▸ REQUIRED TASK:
Copy the entries below word for word, starting at the line containing "Locate an element on the screen. This" and ending at the line containing "coordinates (429, 310).", with both of those lines included.
<<<<
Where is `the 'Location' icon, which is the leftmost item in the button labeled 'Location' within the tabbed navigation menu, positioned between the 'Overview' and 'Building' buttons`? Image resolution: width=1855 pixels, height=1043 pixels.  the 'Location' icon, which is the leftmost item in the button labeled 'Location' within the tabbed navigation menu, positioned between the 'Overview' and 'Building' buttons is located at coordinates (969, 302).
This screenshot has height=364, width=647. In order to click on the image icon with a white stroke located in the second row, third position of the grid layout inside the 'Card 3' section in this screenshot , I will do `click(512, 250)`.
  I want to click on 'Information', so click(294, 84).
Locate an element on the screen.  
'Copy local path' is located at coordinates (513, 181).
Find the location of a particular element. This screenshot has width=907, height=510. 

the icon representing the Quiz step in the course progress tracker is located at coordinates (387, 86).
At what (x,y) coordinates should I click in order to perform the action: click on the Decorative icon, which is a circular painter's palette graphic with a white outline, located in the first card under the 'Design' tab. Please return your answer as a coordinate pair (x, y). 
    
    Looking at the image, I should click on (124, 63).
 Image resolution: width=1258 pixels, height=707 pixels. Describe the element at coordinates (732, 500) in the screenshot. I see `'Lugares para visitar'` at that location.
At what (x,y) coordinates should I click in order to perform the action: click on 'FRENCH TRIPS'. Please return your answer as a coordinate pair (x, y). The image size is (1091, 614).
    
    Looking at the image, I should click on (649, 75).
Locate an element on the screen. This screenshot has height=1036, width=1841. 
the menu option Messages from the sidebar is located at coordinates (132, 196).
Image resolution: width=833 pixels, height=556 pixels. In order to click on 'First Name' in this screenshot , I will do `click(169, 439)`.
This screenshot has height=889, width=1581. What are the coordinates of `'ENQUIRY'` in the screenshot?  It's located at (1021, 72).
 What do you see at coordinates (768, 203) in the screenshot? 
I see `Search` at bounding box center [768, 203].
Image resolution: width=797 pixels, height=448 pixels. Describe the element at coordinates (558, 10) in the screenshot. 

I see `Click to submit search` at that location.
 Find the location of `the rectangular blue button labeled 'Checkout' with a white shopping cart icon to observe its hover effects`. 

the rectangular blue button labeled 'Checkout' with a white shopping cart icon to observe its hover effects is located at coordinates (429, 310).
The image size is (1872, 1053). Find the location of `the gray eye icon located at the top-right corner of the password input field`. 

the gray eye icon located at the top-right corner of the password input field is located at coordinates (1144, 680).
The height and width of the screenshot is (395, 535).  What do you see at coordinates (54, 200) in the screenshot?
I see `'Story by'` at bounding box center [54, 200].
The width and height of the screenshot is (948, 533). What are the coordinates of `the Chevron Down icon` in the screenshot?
>>>>
▸ FINAL RESULT:
Locate an element on the screen. This screenshot has height=1036, width=1841. 
the menu option Messages from the sidebar is located at coordinates (132, 196).
Image resolution: width=833 pixels, height=556 pixels. In order to click on 'First Name' in this screenshot , I will do `click(169, 439)`.
This screenshot has height=889, width=1581. What are the coordinates of `'ENQUIRY'` in the screenshot?  It's located at (1021, 72).
 What do you see at coordinates (768, 203) in the screenshot? 
I see `Search` at bounding box center [768, 203].
Image resolution: width=797 pixels, height=448 pixels. Describe the element at coordinates (558, 10) in the screenshot. 

I see `Click to submit search` at that location.
 Find the location of `the rectangular blue button labeled 'Checkout' with a white shopping cart icon to observe its hover effects`. 

the rectangular blue button labeled 'Checkout' with a white shopping cart icon to observe its hover effects is located at coordinates (429, 310).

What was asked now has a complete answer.